§ Provided text:
---
Question. Why the series is in fact the Taylor series for $\cos(2x)$.
Example 5. Finding a Taylor Series by Multiplication
Find the Taylor series for $x\sin(x)$ at $x=0$.
Solution. By multiplying the Taylor series for $\sin(x)$ with $x$,
$$ x\sin(x) = x^2 - \frac{x^4}{3!} + \frac{x^6}{5!} - \frac{x^7}{6!} + \cdots. $$
Truncation Error
Example 6. Calculate $e$ with an error of less than $10^{-6}$
Solution.
According to the Taylor series,
$$ e = 1 + \frac1{1!} + \frac{1^2}{2!} + \frac{1^3}{3!} + \cdots $$
The first several terms on the right hand side will give a good approximation for $e$. So to estimate the approximation error, we use the Taylor’s formula
$$ e = 1 + 1 + \frac1{2!} + \frac1{3!} + \cdots + \frac1{n!} + R_n(1). $$
With $R_n(1) = e^c \frac{1}{(n+1)!}$, for some $c\in(0,1).$ Assuming we know that $e<3$, then the remainder is less than $3/(n+1)!$.
By experiment we find that $3/10! < 10^{-6}.$ Thus we should take $n$ to be at least $9$. With an error of less than $10^{-6}$.
$$ e= 1 + 1 + \frac12 + \frac1{3!} + \cdots + \frac1{9!} \approx 2.718282. $$
Example. How Accurate It Is to Take $\cos(10^\circ) \approx 1-\frac{(\pi/18)^2}{2!}=0.984769129$
Solution.
According to the Taylor’s formula
$$ \cos(x) = 1- \frac{x^2}{2!} + \frac{\cos^{(3)}(c) x^3}{3!} $$
The remainder has an absolute value less than $x^3/3!$. In the case of $x=\pi/18< 4/18 <1/4$. The error will be less than $\frac{1}{4^3 3!}\approx 0.0026.$
Example 7. For what values of $x$ can we replace $\sin(x)$ by $x-\frac{x^3}{3!}$ with an error of magnitude no greater than $3\times 10^{-4}$?
---
§ Data segment:
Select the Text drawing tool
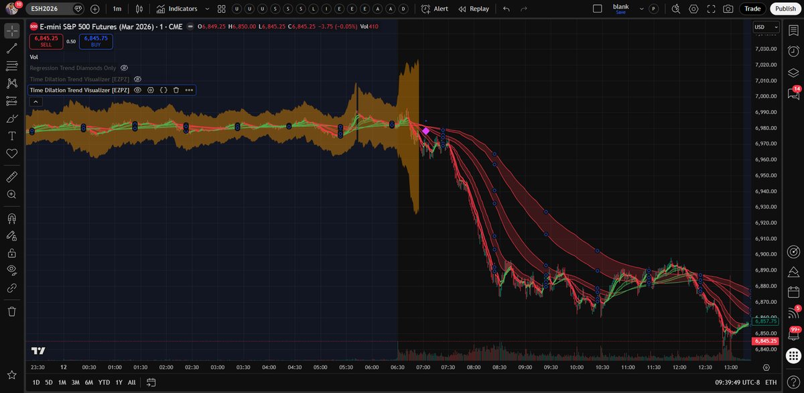[11, 135]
---
§ Objective 1:
Reproduce word for word the part of the Taylor series excerpt from "Example 5. Finding" to "less than $3/(n+1)!$.".
§ Objective 2:
For each statement, say yes or no according to the Taylor series excerpt, and quote the words from it that decide the answer. (a) To compute $e$ with an error under $10^{-6}$, $n$ should be at least 9. (b) The remainder bound for $e$ assumes that $e<2$. (c) The error in the approximation of $\cos(10^\circ)$ is less than about 0.0026.

§ Reply 1:
Example 5. Finding a Taylor Series by Multiplication
Find the Taylor series for $x\sin(x)$ at $x=0$.
Solution. By multiplying the Taylor series for $\sin(x)$ with $x$,
$$ x\sin(x) = x^2 - \frac{x^4}{3!} + \frac{x^6}{5!} - \frac{x^7}{6!} + \cdots. $$
Truncation Error
Example 6. Calculate $e$ with an error of less than $10^{-6}$
Solution.
According to the Taylor series,
$$ e = 1 + \frac1{1!} + \frac{1^2}{2!} + \frac{1^3}{3!} + \cdots $$
The first several terms on the right hand side will give a good approximation for $e$. So to estimate the approximation error, we use the Taylor’s formula
$$ e = 1 + 1 + \frac1{2!} + \frac1{3!} + \cdots + \frac1{n!} + R_n(1). $$
With $R_n(1) = e^c \frac{1}{(n+1)!}$, for some $c\in(0,1).$ Assuming we know that $e<3$, then the remainder is less than $3/(n+1)!$.

§ Reply 2:
(a) Yes: "Thus we should take $n$ to be at least $9$."
(b) No: "Assuming we know that $e<3$, then the remainder is less than $3/(n+1)!$."
(c) Yes: "The error will be less than $\frac{1}{4^3 3!}\approx 0.0026.$"